El pago del bono de fin de año genera controversias en los gremios de Junín

El pago del bono de fin de año genera controversias en los gremios de Junín

El triunvirato que conduce los destinos de la CGT se reunirá hoy con el ministro de Trabajo, Jorge Triaca, con el objetivo de acordar una suma extra antes de que finalice 2016. En Junín, hay varias posiciones contrapuestas y crecen los cuestionamientos a la cúpula de la central obrera.

La discusión por el bono de fin de año para los asalariados sigue desnudando los conflictos al interior de los gremios que integran la Confederación General del Trabajo (CGT), que continúan debatiéndose entre si conviene dar más tiempo a una negociación con el gobierno o si, en cambio, se impone la necesidad de una medida de fuerza de alcance nacional. 

Hoy, la cúpula que conduce la central obrera visitará el Ministerio de Trabajo, con la expectativa de obtener una respuesta de parte de su titular, Jorge Triaca, mientras algunos sectores, como el gremio de Camioneros, presionan para que se decrete el paro, y otros, como la Iglesia católica, apuesta a que el mismo se suspenda, al menos hasta que tenga lugar el encuentro entre el Papa Francisco y el presidente de la Nación, Mauricio Macri, en el Vaticano el próximo jueves (ver página 13).

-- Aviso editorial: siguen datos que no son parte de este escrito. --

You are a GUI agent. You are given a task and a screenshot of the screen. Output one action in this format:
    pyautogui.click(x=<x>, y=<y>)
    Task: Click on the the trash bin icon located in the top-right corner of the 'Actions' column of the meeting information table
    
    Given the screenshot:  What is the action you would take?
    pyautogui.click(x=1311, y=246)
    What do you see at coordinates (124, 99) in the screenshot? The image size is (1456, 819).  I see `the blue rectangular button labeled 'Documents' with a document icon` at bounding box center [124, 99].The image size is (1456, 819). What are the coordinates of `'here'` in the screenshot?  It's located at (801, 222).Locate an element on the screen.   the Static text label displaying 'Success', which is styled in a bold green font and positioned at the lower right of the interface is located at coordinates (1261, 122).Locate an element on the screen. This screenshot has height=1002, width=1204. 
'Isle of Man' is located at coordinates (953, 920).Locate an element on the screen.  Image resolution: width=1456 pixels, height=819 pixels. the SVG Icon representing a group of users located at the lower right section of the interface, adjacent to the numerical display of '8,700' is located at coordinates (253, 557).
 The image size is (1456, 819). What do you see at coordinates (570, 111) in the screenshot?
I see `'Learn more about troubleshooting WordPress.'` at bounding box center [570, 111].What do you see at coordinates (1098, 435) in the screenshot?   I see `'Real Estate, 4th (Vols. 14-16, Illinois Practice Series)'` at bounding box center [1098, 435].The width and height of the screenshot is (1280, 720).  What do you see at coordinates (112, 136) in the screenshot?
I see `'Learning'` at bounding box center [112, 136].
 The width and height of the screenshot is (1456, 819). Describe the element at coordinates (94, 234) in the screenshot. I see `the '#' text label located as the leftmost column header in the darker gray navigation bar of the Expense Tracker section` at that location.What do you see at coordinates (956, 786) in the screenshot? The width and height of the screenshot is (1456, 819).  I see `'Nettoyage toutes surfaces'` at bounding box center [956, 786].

En Junín, el escenario es similar al del resto del país. Mientras algunos sindicatos confían en que se encontrará un punto de acuerdo entre las partes tanto a nivel nacional como municipal, otros creen que la pelea por el bono es una mera “pantalla de humo”, que pretende desviar la atención de otros reclamos más profundos, como el de la eliminación del mínimo no imponible del Impuesto a las Ganancias.

El titular de la Uocra y secretario general de la CGT Regional Junín, Eduardo Diotti, afirmó a este diario que si bien el sector acordó una mejora semestral del 17% de incremento salarial (en el año acumula un 39% de aumento, los trabajadores tienen menos recursos y “pagar un bono va a ser más barato para el Gobierno que reabrir las paritarias”.

“Tampoco quieren aprobar la eliminación del impuesto a las ganancias en el aguinaldo, y esta situación no se aguanta más, cayó un 11% la venta de cemento y todos los días tengo entre 20 y 30 personas afuera del sindicato que buscan trabajo y no tenemos”, lamentó Diotti.

Por su parte, desde el gremio de Camioneros hicieron público su fastidio porque creen que la disputa por el bono está posponiendo muchos de los reclamos que la CGT viene sosteniendo desde hace varios años, como el del mínimo no imponible. 

“Con esta pelea absurda se desvió la discusión de lo realmente importante. El gobierno está ofreciendo elevar el piso en un 15% el mínimo no imponible, lo cual es irrisorio teniendo en cuenta el escenario actual de la economía”, expresó a este diario Miguel Gauna, de la seccional Junín del Sindicato de Choferes de Camiones (Sichoca).

Asimismo, el gremialista se mostró poco optimista respecto a la suma que podría ofrecer el gobierno y dejó en claro que la mejor alternativa sería dar vía libre a las entidades para que negocien directamente con las cámaras empleadoras.

 “El año pasado cobramos $5300 de bono. Este año se habla de que como mucho podrían ofrecer $2000, lo cual es una burla. Lo más sensato es que nos habiliten resolverlo con las cámaras empresarias”, sostuvo Gauna.

Disconformes con el triunvirato

A pesar de que ambos dirigentes expresaron diferentes visiones acerca de cuál será el punto de llegada de la negociación, coincidieron en que existen inconvenientes en el funcionamiento de la nueva CGT unificada, y especialmente en la conducción tripartirta que comparten Héctor Dáer (Cgt), Juan Carlos Schmidt (Cgt Azopardo) y Carlos Acuña (Cgt Azul y Blanca).

“El triunvirato se ha quedado un poco atrás en este último tiempo, pero sabemos que era un paso inevitable. Era necesaria una transición para lograr la reunificación definitiva de la central”, reconoció Saudán. En la vereda de enfrente, Gauna fue más duro, a tono con las palabras expresadas en medios nacionales por el secretario general adjunto de los camioneros, Pablo Moyano. 

“Ya lo ha dicho Moyano en las últimas horas. La CGT está durmiendo la siesta y el gobierno está sacando provecho de esto. Si esto continúa así, empezaremos a evaluar la posibilidad de una ruptura”, advirtió. 

No obstante, Gauna dejó en claro que el gremio que integra no depende de la decisión de la CGT para tomar una iniciativa. “Camioneros es un gremio estratégico y ya quedó demostrado en otras ocasiones que si nosotros paramos, se para el país”, desafió.